Keep only those lines of the records that include the string "computer".

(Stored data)

+++

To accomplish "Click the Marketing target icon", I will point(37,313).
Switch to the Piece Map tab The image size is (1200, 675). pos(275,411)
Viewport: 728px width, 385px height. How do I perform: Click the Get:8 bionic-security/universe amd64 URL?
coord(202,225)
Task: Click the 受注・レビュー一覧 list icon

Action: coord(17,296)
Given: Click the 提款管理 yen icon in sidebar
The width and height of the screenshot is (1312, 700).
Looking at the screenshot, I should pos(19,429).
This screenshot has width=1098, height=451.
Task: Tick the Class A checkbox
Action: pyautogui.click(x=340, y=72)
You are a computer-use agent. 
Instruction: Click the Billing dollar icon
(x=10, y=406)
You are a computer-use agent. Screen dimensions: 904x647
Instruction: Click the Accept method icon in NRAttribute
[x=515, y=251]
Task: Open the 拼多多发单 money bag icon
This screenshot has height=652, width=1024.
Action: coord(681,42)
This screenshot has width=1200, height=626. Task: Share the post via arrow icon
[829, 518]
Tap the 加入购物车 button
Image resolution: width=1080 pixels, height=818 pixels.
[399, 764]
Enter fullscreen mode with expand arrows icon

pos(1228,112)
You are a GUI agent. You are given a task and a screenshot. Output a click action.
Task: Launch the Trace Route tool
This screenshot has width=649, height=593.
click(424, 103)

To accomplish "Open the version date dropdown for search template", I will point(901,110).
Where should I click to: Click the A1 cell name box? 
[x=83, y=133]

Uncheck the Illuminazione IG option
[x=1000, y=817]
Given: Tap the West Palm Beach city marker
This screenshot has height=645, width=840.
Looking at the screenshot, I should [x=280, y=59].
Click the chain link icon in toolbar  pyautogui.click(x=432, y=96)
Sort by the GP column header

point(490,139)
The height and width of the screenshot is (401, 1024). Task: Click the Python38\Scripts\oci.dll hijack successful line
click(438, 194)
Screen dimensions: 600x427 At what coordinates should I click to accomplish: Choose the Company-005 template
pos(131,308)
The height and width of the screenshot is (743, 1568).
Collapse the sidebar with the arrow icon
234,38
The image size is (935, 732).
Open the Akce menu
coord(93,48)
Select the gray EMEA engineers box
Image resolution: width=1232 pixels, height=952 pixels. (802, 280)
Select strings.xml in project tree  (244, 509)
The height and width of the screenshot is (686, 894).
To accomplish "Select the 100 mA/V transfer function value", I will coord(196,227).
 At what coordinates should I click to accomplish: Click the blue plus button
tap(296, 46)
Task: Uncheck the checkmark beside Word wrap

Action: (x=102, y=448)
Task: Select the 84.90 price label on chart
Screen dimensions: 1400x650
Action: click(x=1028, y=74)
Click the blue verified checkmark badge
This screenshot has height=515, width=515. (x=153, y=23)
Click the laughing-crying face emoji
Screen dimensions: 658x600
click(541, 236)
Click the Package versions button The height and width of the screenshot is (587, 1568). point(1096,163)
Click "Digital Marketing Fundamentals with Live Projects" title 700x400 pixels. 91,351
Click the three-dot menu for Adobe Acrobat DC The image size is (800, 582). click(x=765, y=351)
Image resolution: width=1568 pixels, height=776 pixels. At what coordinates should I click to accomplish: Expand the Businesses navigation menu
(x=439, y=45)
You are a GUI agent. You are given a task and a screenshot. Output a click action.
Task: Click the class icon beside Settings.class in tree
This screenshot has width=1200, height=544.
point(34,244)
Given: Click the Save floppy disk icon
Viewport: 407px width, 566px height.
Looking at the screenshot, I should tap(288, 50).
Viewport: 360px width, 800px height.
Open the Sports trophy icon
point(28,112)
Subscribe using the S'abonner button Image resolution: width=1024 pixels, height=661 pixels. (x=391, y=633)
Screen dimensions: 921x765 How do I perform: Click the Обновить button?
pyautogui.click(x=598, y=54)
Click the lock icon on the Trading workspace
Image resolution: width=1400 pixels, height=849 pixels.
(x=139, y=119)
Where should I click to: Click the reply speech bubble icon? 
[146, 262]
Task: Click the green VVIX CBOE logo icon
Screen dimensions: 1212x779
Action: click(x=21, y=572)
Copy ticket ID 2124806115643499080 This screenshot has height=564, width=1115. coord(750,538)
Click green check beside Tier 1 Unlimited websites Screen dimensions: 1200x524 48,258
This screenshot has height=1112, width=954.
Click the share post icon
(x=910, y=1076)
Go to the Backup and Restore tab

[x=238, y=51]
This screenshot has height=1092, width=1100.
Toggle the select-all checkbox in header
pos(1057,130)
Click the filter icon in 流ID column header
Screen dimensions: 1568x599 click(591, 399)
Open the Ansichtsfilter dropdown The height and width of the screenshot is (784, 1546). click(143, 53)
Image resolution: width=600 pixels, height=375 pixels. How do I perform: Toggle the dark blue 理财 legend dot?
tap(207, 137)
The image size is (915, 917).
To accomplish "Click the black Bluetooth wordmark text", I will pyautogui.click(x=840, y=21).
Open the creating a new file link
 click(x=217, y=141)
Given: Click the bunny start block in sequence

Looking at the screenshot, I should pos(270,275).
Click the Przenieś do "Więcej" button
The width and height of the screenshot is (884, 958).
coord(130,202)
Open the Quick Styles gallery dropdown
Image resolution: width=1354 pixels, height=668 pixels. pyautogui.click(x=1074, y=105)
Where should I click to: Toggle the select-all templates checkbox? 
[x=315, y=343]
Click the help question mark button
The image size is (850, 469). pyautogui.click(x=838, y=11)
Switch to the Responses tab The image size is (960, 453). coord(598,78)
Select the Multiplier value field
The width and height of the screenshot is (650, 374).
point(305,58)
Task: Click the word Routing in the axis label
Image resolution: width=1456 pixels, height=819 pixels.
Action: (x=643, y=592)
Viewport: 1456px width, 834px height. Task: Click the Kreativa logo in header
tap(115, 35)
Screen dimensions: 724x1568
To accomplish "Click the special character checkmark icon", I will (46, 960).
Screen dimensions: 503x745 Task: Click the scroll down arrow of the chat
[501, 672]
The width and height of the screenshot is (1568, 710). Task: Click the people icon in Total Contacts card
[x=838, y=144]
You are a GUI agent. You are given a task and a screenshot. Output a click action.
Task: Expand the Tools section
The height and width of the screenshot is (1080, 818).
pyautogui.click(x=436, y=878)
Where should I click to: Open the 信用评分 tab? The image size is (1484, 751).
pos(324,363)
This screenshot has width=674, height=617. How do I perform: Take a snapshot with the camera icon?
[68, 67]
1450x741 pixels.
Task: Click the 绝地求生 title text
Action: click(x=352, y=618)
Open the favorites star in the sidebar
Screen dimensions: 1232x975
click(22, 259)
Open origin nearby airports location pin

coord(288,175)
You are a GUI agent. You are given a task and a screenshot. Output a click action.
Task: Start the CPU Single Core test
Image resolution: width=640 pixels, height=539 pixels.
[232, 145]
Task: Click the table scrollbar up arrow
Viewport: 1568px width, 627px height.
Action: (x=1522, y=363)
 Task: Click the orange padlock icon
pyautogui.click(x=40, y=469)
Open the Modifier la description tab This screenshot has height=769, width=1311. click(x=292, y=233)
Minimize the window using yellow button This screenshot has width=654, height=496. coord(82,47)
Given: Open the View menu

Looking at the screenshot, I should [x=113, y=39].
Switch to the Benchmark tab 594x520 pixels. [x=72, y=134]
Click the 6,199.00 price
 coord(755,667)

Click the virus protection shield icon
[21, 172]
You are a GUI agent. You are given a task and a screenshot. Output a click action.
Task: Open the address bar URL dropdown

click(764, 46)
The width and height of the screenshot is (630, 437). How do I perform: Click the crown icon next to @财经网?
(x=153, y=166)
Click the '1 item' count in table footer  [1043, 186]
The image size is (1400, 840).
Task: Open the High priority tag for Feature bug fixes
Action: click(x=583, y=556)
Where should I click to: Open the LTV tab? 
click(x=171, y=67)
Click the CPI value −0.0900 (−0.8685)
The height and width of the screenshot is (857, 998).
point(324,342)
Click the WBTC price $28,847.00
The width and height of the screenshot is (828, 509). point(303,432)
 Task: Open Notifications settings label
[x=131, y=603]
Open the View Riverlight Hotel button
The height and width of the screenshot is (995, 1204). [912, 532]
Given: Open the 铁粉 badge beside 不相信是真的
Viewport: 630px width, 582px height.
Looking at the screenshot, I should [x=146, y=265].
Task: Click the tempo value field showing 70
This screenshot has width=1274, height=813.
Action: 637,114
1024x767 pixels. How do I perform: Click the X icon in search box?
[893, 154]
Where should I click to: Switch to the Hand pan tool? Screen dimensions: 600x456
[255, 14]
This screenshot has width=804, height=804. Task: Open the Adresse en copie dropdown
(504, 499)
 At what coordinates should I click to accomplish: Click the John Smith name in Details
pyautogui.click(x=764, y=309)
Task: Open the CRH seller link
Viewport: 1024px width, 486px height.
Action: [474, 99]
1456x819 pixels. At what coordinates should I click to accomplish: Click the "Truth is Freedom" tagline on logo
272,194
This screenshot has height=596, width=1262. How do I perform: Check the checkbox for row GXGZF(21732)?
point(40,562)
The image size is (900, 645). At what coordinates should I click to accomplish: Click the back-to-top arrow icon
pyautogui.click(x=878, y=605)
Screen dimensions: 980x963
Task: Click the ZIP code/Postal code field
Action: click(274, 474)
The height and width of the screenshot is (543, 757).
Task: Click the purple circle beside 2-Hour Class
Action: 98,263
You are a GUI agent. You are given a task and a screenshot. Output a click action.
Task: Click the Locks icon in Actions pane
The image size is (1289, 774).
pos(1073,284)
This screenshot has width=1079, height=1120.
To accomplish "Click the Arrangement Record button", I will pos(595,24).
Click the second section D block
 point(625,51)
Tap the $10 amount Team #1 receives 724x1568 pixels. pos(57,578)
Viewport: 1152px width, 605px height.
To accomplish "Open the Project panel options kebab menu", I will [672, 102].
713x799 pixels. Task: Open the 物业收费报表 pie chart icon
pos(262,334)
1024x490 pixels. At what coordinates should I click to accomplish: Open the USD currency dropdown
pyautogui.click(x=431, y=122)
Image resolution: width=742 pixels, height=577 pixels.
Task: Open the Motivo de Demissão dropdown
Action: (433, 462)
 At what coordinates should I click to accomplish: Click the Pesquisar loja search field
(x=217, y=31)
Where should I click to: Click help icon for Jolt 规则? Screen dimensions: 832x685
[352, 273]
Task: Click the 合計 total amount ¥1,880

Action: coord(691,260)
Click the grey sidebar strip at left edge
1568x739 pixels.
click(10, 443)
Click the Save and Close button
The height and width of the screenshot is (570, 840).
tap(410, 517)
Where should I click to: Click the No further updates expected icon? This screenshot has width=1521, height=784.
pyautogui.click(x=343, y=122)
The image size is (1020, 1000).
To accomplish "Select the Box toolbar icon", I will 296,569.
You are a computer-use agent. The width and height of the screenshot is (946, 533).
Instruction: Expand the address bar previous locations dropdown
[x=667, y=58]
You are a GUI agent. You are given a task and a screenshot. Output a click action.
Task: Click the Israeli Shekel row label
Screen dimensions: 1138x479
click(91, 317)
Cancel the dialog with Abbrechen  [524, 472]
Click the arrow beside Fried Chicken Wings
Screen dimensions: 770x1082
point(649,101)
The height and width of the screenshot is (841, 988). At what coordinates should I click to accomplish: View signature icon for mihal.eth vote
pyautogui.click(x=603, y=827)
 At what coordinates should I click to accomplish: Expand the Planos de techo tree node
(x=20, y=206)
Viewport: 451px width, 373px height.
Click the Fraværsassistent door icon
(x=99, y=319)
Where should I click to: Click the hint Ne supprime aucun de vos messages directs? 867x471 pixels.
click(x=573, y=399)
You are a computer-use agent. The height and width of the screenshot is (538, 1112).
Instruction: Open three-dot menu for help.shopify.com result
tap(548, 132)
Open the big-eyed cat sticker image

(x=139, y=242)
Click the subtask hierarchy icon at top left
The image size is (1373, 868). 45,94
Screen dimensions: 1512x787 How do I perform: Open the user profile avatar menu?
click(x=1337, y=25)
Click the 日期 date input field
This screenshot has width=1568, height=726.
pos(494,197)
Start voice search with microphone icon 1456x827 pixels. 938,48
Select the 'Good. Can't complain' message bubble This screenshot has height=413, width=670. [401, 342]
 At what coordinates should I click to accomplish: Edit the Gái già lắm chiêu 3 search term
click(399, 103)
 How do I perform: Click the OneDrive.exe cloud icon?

+++

Task result:
You are a computer-use agent. 
You are a computer-use agent. Screen dimensions: 904x647
You are a computer-use agent. The width and height of the screenshot is (946, 533).
You are a computer-use agent. The height and width of the screenshot is (538, 1112).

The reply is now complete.